----- DONNÉES FOURNIES -----

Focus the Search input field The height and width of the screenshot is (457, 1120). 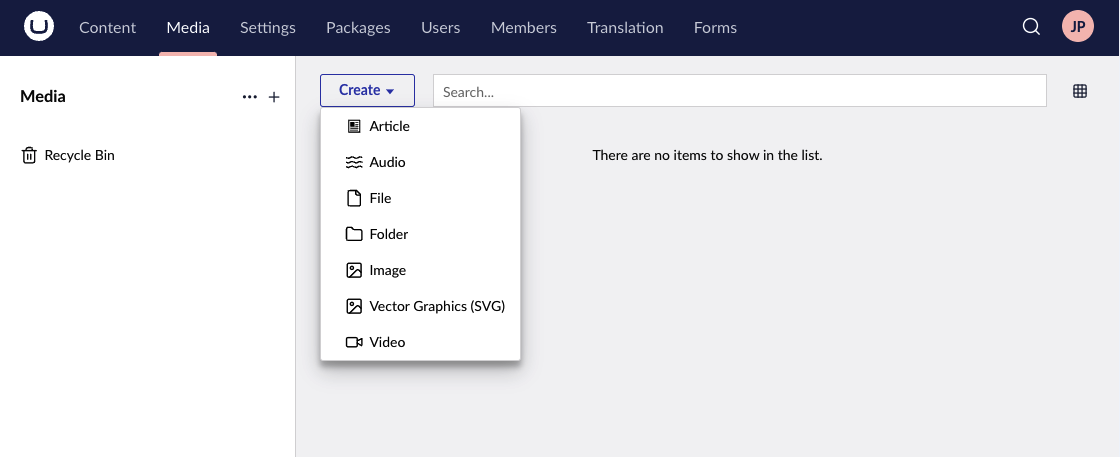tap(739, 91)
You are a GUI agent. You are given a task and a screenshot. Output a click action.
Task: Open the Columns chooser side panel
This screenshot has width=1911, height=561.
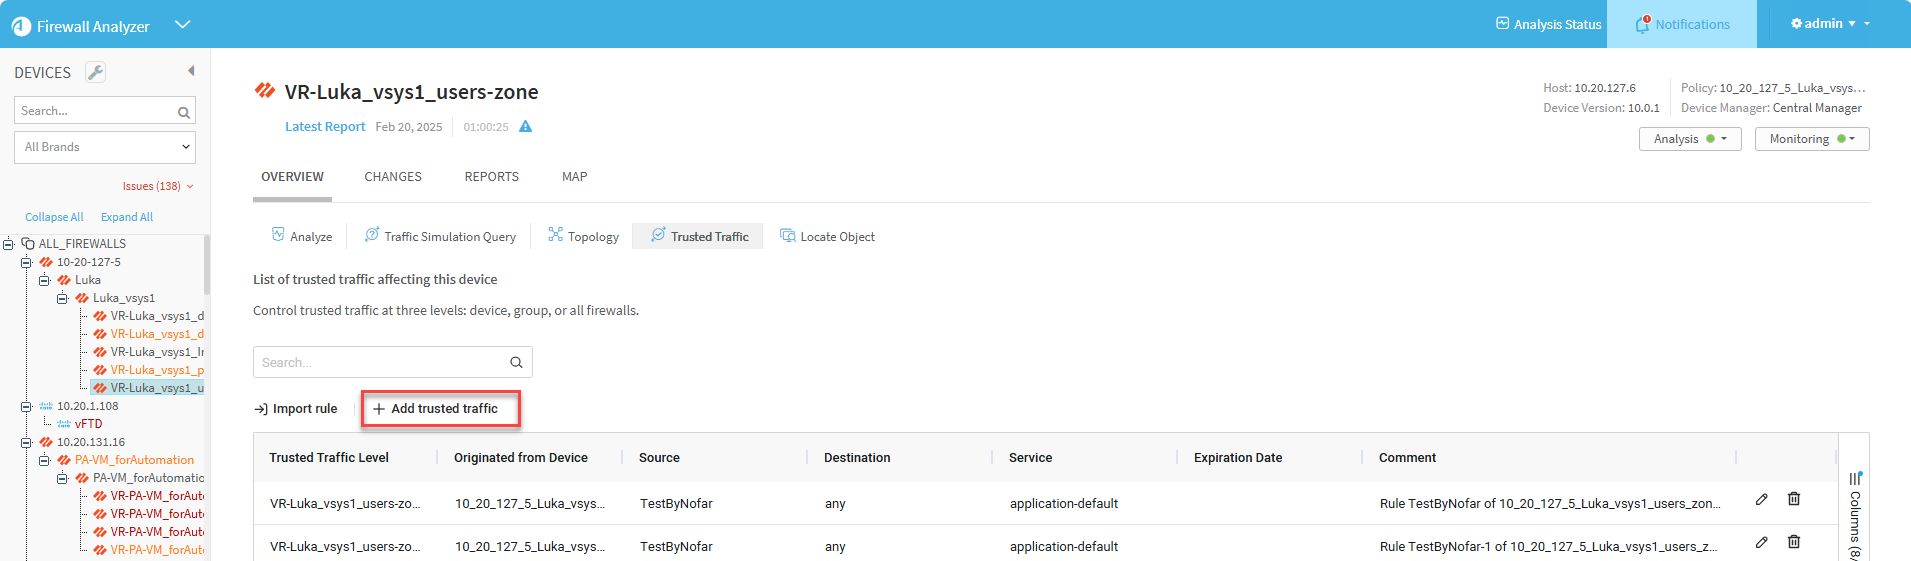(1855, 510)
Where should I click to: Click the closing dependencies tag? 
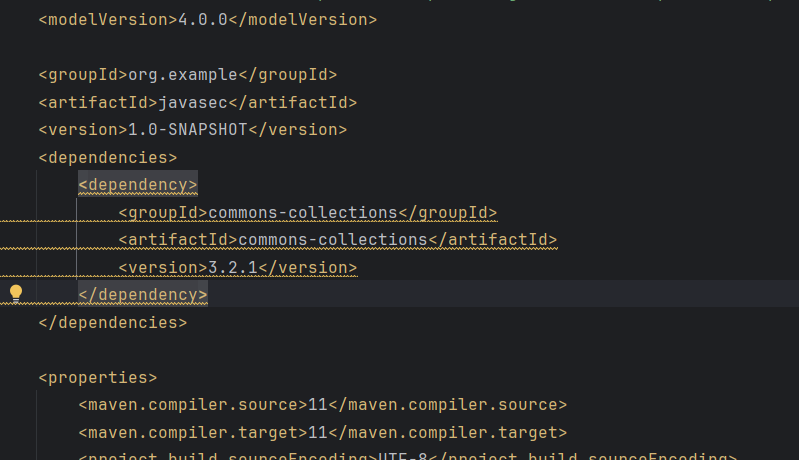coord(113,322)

-----

• [ÉNONCÉ DU PROBLÈME]
Pouvez-vous recopier à l'identique les lignes des données allant de celle qui contient « Where should I » jusqu'à la fin des données, bornes incluses, en omettant les images ?

• [SOLUTION PROPOSÉE]
Where should I click to: Click the closing dependencies tag? 
coord(113,322)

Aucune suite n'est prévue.